Méchants médias. Méchant, méchant Internet.

Le dimanche, c’est ce temps de repos en famille où, passé le proverbial poulet, on peut prendre un peu de recul, se délasser l’esprit, faire des mots-croisés ou commenter l’actualité dans ce qu’elle a de plus badin, superficiel ou complètement anodin. Evidemment, les petites misères médiatiques du néo-communiste Mélenchon ou du couple Sarkozy devant l’adversité rumoristique font des perles de choix pour ce genre d’exercice.

Ainsi, Jean-Luc, c’est un mal aimé.

Trouvant le Parti Socialiste décidément pas assez socialiste mais vraiment trop parti, il avait décidé, en février 2009, de créer son propre parfum, avec moins d’édulcorants, plus de colorant (rouge de cochenille, bien sûr), et surtout une formule améliorée qui était destinée à piquer un peu les papilles et réveiller un électorat archéo-communiste d’un PCF qui l’avait complètement chloroformé.

Entré en concurrence avec le parti ultra-trotskyste du petit Oliv’La’Dérive, il a depuis âprement défendu ses « idées » tout en proposant, de façon récurrente, des alliances avec le Nouveau Parti Antitout qui, comme de juste, s’en est toujours tenu éloigné afin d’éviter de dépasser la barre fatidique des 2% qui l’aurait rendu visible sur le spectre politique français (avec succès jusqu’à présent).

Bénéficiant de nombreux relais dans la presse, Jean-Luc est donc parvenu à montrer que le communiste est un loup pour les autres communistes : il a goulûment vampirisé une partie des trente-huit (ou un peu plus, peu importe) électeurs authentiques du PCF pour les accueillir joyeusement chez lui.

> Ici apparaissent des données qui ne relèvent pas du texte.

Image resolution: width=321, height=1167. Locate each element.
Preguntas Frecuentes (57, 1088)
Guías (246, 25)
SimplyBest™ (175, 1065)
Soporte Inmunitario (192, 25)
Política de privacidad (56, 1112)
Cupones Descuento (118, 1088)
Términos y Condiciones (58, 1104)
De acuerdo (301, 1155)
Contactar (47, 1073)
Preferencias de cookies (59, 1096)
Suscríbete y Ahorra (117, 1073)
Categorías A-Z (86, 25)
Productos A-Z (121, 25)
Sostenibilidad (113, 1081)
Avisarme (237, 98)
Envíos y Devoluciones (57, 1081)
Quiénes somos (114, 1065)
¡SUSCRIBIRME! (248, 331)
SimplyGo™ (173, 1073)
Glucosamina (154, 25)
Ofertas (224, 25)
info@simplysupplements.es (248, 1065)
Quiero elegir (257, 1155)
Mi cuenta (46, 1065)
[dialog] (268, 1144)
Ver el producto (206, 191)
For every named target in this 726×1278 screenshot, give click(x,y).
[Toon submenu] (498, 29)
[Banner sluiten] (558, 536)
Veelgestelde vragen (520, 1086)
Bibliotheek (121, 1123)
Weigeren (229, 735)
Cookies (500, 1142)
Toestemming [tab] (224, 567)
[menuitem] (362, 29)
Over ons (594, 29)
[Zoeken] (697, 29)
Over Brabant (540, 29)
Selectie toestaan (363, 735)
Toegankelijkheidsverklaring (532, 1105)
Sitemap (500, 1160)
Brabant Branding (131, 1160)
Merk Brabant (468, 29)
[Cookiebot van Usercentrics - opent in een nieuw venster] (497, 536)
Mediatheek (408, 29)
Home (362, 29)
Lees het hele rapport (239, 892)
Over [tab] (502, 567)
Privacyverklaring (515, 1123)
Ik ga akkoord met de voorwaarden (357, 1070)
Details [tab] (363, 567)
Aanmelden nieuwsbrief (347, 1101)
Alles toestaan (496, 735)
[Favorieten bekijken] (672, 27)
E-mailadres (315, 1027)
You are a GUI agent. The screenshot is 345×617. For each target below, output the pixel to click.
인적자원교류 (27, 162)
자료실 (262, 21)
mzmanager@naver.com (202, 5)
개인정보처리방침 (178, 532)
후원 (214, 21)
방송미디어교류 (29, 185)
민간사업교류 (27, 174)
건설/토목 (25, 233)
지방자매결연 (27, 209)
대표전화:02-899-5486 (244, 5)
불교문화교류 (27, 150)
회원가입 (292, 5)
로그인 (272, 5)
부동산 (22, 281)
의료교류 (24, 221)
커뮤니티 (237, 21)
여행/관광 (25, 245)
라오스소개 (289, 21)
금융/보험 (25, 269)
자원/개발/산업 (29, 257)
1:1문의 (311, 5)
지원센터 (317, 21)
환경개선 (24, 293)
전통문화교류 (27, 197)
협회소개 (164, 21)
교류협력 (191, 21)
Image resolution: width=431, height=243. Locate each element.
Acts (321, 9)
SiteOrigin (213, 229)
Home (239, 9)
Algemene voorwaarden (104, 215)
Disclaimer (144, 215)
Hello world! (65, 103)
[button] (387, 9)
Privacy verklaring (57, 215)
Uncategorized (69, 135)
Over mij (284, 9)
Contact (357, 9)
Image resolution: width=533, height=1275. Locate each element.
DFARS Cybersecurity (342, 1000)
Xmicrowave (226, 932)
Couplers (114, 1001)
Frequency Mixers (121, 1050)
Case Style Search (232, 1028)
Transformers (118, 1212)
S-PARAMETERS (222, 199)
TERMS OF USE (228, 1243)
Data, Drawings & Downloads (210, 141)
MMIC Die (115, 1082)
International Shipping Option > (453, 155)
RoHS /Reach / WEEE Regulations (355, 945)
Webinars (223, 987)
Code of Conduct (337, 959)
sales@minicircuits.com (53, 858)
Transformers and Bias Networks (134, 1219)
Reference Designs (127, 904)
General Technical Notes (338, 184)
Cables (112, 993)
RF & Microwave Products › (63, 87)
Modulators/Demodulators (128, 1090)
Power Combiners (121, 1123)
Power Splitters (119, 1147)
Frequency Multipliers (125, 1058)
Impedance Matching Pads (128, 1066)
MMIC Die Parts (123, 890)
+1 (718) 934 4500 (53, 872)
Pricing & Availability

Pourtant, Jean-Luc a bien compris que, pour continuer à exister, il lui faudrait faire des coups, faire parler de lui, et éviter ainsi le sort presque douloureux (s’il n’était risible) d’un Nouveau Parti Aérogonflé dont la crevaison récente n’a laissé qu’une baudruche flapie dans un petit chuintement comique.

Et pour faire parler de soi, rien de tel que se monter tout seul le bourrichon et d’engueuler un bon coup un étudiant en journalisme.

Mélenchon, sympathique et jovial

Ici, je tiens à préciser que, sur la forme, Jean-Luc a fait assez fort : il n’aurait plus manqué qu’ajouter une bonne paire de baffe au tombereau de propos méprisants qu’il a sorti d’un coup pour donner un tableau d’ensemble assez juste du personnage.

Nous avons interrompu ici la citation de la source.